TEXTO:

----

Luis Armando González
Para una persona con una visión secular, liberal y crítica de la realidad, nada debe quedar fuera del debate ni siquiera –y quizás en primer lugar— sus propias ideas y convicciones. La educación –una educación secular y crítica, se entiende— es uno de esos ámbitos en los no deberían darse asuntos o temas como definitivos e indiscutibles. La resistencia a someter a revisión crítica los supuestos con los que se trabaja, tarde o temprano, termina haciendo más mal que bien al quehacer educativo. Indefectiblemente atrapado por el espíritu crítico, una y otra vez me asalta la idea de si no es necesario realizar un debate, honesto, frío y sosegado, sobre el lugar de lo virtual en las dinámicas educativas universitarias.
No dudo de que este debate debería abarcar otros niveles educativos, pero es la esfera universitaria la que más conozco y de la que puedo hablar, digo yo, con más solvencia. Pues bien, creo que, dados los dos años de uso acelerado (y prácticamente total) de lo virtual educativo, es pertinente hacer un alto en el camino y realizar un balance de sus posibilidades reales y sus limitaciones. O sea, la gran pregunta que hay que abordar apunta al lugar que lo virtual habrá de tener en el quehacer de largo de largo plazo.
Si lo virtual desplazará a lo presencial es algo que debe decidirse sopesando pros y contras, y no dando por supuestas –sin antes examinar críticamente las experiencias tenidas en dos años— las bondades y la eficacia de la virtualización educativa. No es automático que lo virtual haga desparecer a lo presencial en educación: se tratará de decisiones que se tomen en esa dirección, lo mismo que de los recursos tecnológicos y de las pericias de los gestores de ese cambio. No tienen por qué decantarse las decisiones por una anulación de lo presencial; pueden tomarse decisiones que conduzcan a un ensamble creativo entre lo virtual y lo presencial, por ejemplo, sumando lo virtual a estrategias educativas presenciales o sumando lo presencial a estrategias educativas virtuales. Esto es justamente lo que debe debatirse con el mayor rigor y realismo; y es que es mucho lo que está en juego: el conocimiento y las capacidades morales e intelectuales no sólo de quienes actualmente están inmersos en procesos educativos superiores, sino de quienes serán influidos y educados por ellos en el futuro inmediato.

----

DATOS PROPORCIONADOS:
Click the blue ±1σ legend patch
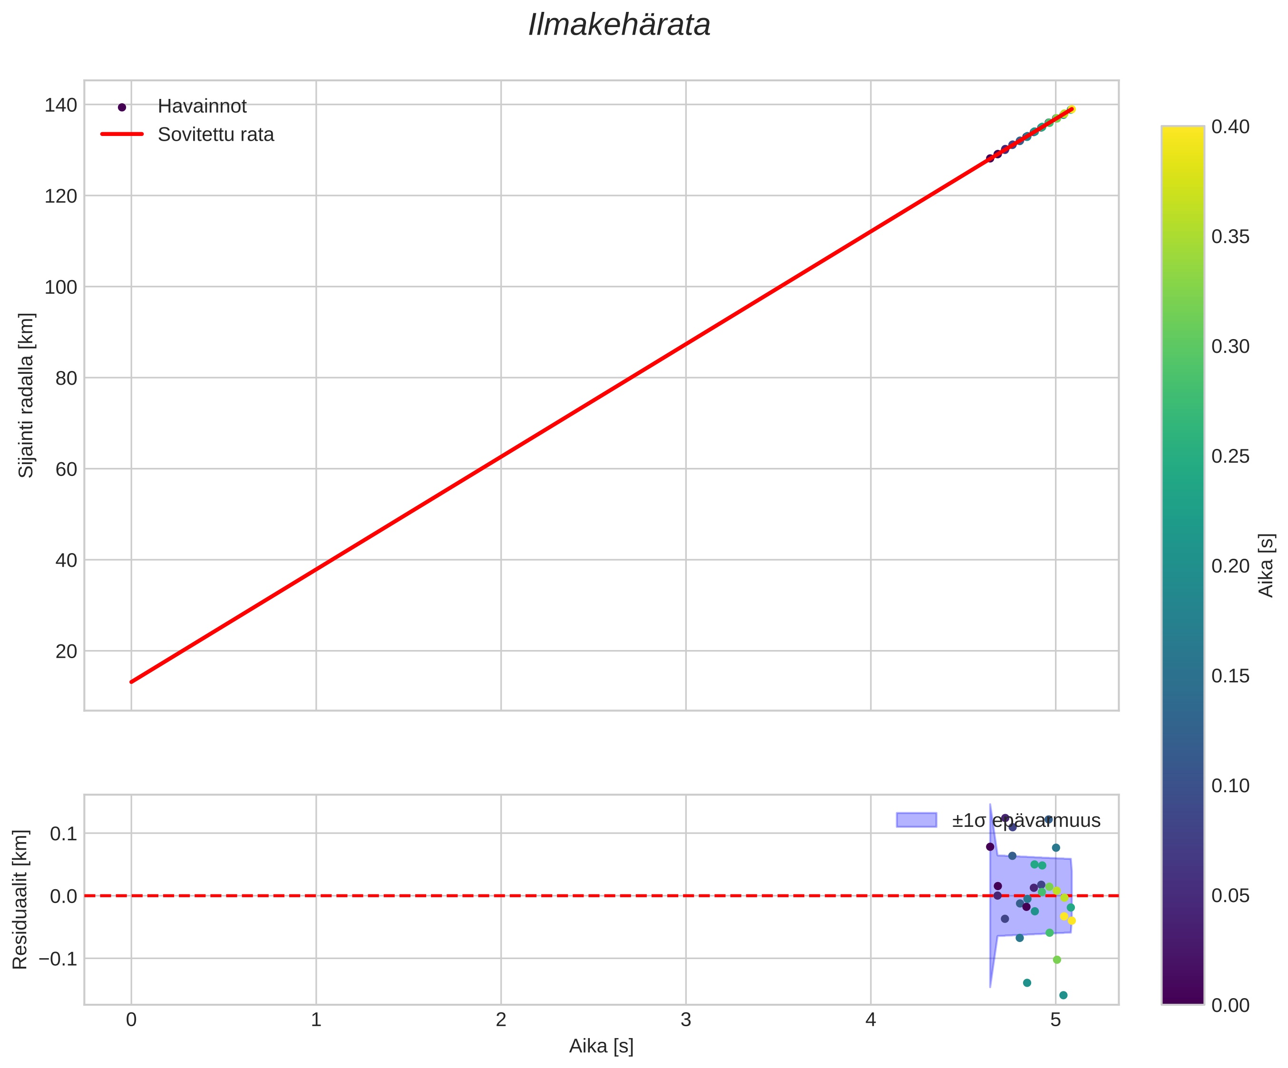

----

TAREAS A REALIZAR:
1 > Copia del texto el fragmento que va de "Luis Armando González" a "dinámicas educativas universitarias.", ambos incluidos.
2 > Según el texto, ¿cuánto tiempo lleva el uso acelerado de lo virtual en la educación?
3 > Resume el texto en dos oraciones.
El material va aparte y no tiene que ver con el texto.

RESPUESTAS:
1 >
Luis Armando González
Para una persona con una visión secular, liberal y crítica de la realidad, nada debe quedar fuera del debate ni siquiera –y quizás en primer lugar— sus propias ideas y convicciones. La educación –una educación secular y crítica, se entiende— es uno de esos ámbitos en los no deberían darse asuntos o temas como definitivos e indiscutibles. La resistencia a someter a revisión crítica los supuestos con los que se trabaja, tarde o temprano, termina haciendo más mal que bien al quehacer educativo. Indefectiblemente atrapado por el espíritu crítico, una y otra vez me asalta la idea de si no es necesario realizar un debate, honesto, frío y sosegado, sobre el lugar de lo virtual en las dinámicas educativas universitarias.

2 > Dos años.

3 > El texto propone un debate honesto y crítico sobre el lugar de lo virtual en la educación universitaria, tras dos años de uso acelerado y casi total. Sostiene que decidir entre lo virtual y lo presencial exige sopesar pros y contras, que cabe combinar ambos de forma creativa y que está en juego el conocimiento y las capacidades morales e intelectuales de quienes hoy cursan estudios superiores y de quienes ellos educarán después.